* **Records from a collection**
--------
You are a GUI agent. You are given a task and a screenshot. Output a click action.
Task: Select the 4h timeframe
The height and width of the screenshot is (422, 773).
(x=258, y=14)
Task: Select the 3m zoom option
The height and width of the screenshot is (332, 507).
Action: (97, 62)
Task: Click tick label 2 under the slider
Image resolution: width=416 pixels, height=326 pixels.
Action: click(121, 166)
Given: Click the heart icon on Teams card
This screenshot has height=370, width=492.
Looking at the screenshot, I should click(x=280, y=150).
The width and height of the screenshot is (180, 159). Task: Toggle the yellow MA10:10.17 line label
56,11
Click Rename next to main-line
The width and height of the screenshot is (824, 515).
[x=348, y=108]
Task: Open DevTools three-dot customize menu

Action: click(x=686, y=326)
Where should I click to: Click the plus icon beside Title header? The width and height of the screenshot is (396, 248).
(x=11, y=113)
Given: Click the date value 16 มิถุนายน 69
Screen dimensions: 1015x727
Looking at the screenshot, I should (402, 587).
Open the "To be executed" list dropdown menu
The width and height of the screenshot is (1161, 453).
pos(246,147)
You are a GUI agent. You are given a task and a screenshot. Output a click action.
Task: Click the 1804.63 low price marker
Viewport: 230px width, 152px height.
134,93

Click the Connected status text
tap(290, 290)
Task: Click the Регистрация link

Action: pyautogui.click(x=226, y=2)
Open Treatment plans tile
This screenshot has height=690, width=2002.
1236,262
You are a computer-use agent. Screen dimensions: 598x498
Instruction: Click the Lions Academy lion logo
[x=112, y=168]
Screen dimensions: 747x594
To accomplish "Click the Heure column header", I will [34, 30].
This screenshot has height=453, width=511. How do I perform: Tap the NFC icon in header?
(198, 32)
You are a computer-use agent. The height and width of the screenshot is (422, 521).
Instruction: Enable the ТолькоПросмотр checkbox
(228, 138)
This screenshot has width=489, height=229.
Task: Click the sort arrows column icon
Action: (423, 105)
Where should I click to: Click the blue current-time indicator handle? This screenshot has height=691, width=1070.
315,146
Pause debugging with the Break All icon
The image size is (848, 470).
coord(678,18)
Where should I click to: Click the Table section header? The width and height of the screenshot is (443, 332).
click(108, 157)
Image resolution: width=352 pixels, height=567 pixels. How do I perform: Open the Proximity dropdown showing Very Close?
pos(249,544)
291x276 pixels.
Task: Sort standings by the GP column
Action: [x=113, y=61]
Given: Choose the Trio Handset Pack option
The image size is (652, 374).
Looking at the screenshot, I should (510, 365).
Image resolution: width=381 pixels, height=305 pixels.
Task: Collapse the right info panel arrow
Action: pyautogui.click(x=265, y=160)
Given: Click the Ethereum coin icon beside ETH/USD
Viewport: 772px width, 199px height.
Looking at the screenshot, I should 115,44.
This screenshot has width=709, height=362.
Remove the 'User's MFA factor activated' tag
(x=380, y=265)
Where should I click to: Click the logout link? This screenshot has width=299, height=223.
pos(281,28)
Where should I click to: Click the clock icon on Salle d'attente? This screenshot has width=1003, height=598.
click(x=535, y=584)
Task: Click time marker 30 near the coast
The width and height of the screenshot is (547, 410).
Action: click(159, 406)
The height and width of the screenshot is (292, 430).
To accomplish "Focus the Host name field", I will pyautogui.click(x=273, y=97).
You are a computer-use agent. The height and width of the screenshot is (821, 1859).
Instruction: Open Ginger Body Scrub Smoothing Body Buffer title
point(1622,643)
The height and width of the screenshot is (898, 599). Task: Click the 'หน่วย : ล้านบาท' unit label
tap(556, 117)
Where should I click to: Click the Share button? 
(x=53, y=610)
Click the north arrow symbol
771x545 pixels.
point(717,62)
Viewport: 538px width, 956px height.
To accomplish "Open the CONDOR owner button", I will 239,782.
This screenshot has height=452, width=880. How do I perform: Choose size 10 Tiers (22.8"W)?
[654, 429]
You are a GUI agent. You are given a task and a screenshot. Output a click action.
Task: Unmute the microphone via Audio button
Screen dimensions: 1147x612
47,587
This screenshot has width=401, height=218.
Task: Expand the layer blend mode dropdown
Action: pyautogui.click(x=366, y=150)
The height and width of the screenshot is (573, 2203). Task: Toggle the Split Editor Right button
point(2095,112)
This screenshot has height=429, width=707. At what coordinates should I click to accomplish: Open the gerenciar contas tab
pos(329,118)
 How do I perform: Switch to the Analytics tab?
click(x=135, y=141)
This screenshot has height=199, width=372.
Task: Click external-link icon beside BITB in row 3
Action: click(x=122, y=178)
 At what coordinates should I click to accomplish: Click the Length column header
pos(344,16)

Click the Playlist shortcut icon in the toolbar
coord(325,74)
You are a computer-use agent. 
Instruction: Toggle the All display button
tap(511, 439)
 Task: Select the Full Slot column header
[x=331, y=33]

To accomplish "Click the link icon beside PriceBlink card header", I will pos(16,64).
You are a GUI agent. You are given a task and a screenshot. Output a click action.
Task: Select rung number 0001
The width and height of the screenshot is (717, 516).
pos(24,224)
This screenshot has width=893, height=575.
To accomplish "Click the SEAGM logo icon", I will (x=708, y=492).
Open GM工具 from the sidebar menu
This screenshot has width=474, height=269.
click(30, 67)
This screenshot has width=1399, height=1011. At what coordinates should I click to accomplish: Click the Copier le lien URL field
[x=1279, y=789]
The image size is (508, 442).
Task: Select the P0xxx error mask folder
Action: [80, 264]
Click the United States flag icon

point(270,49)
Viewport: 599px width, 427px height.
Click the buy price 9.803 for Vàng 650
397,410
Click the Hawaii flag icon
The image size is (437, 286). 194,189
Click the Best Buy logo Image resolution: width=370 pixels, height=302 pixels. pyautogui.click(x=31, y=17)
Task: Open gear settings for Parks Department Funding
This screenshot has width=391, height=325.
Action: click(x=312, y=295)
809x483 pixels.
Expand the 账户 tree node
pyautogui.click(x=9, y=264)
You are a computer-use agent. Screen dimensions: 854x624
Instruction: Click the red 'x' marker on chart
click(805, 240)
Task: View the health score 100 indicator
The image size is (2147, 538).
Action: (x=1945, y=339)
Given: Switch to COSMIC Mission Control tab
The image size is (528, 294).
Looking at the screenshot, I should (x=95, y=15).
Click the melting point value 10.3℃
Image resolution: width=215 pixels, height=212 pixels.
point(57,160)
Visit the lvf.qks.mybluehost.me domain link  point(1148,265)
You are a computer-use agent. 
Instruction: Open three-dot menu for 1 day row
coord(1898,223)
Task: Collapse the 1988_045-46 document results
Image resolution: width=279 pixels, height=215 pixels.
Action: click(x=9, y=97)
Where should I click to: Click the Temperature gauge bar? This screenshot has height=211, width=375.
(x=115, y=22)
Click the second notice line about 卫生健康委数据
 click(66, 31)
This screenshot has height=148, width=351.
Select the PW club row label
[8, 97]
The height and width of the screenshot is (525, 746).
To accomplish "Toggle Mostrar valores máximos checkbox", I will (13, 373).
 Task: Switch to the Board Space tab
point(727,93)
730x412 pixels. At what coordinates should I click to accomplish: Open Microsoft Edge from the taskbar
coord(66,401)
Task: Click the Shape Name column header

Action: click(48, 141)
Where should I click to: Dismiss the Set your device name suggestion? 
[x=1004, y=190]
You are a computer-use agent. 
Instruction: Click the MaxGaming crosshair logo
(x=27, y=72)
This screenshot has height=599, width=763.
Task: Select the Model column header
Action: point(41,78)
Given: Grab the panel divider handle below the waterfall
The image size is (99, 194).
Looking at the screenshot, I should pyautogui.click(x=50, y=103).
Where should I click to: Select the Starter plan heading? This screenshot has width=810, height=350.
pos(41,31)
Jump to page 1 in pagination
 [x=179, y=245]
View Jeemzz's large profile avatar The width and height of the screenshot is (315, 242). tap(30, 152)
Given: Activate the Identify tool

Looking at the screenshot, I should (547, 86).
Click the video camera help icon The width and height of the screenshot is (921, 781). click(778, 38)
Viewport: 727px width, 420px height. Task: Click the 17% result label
--------
Read through the records above and copy the lines that contain "will".

* **SOLUTION FOR THIS TASK**
To accomplish "Click the Heure column header", I will [34, 30].
To accomplish "Focus the Host name field", I will pyautogui.click(x=273, y=97).
To accomplish "Open the CONDOR owner button", I will 239,782.
To accomplish "Click the link icon beside PriceBlink card header", I will pos(16,64).
To accomplish "Click the SEAGM logo icon", I will (x=708, y=492).
To accomplish "Toggle Mostrar valores máximos checkbox", I will (13, 373).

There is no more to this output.